Dès le départ, ils soutiennent le lancement d’une Amap dans le campus et invitent qui le veut à cueillir et consommer les récoltes, voire alimenter le compost qui a été mis en place plus loin. Il n’y a pas de planification pour la culture des parcelles, mais une organisation relativement spontanée. BRF et permaculture sont parfois expérimentés. Il n’y a aucun produit chimique.
Quelques fleurs poussent ici et là. Le lieu fait office de jardin-école où les apprentis jardiniers, néophytes pour la plupart, s’essaient à la culture et expérimentent in vivo. D’autres grenoblois-e-s non-étudiant-e-s participent aussi, comme cette jeune retraitée de la commune. Des repas collectifs gratuits sont organisés sur place à partir des fruits et légumes cultivés, grâce à un vélo à carriole équipé d’un four à gaz. Ainsi, des frites 100% locales et sans pétrole ont été distribuées. Cette répartition des récoltes est un fondement du projet dans une idée de lutte contre la précarité étudiante.
L’association a également réalisé des projections, des concerts de soutien et le terrain a même accueilli des cours. Il n’y a pas de réunions, mais les informations et projets s’échangent spontanément lors des rendez-vous ouverts du jeudi après-midi, où les participants se retrouvent à cultiver le jardin devant la bibliothèque de lettres et sciences humaines. En septembre 2012 est prévue une journée « Récolte ton campus », visite guidée pour voir ce qu’on peut récolter dans les Jardins d’utopie mais aussi ailleurs, dans des buissons, sur les arbres fruitiers… Une expérience fragilisée par la répression actuelle de l’université (voir encadré) mais qui incarne depuis six ans une utopie subversive et chatoyante.

Guillaume Gamblin

(1) Les toilettes de la bibliothèque sont le point d’eau le plus proche du jardin.

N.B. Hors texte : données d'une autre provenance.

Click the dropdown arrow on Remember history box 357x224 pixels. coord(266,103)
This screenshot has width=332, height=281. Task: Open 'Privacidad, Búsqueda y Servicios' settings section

Coordonnées : jardins-utopie@gresille.org


Solutions après-rasage
L’administration affiche une indifférence de façade mais pratique une répression de fait : elle dérobe à plusieurs reprises les bidons de récupération des eaux de pluie, ferme leur local. En 2008, les étudiants apprennent que le rasage des jardins est en projet. Un campement est organisé sur le terrain, qui fait la une de la presse locale le lendemain. L’administration nie alors avoir étudié ce projet. Mais durant les vacances d’automne 2011, elle fait raser au bulldozer, et sans prévenir, l’une des deux parcelles, sur laquelle poussaient notamment six pommiers déjà hauts. Les étudiant-e-s organisent alors une journée « Retourne ton campus », durant laquelle ils retournent de nouveau la parcelle en l’agrandissant, et y affublent un épouvantail à l’effigie du président de l’université.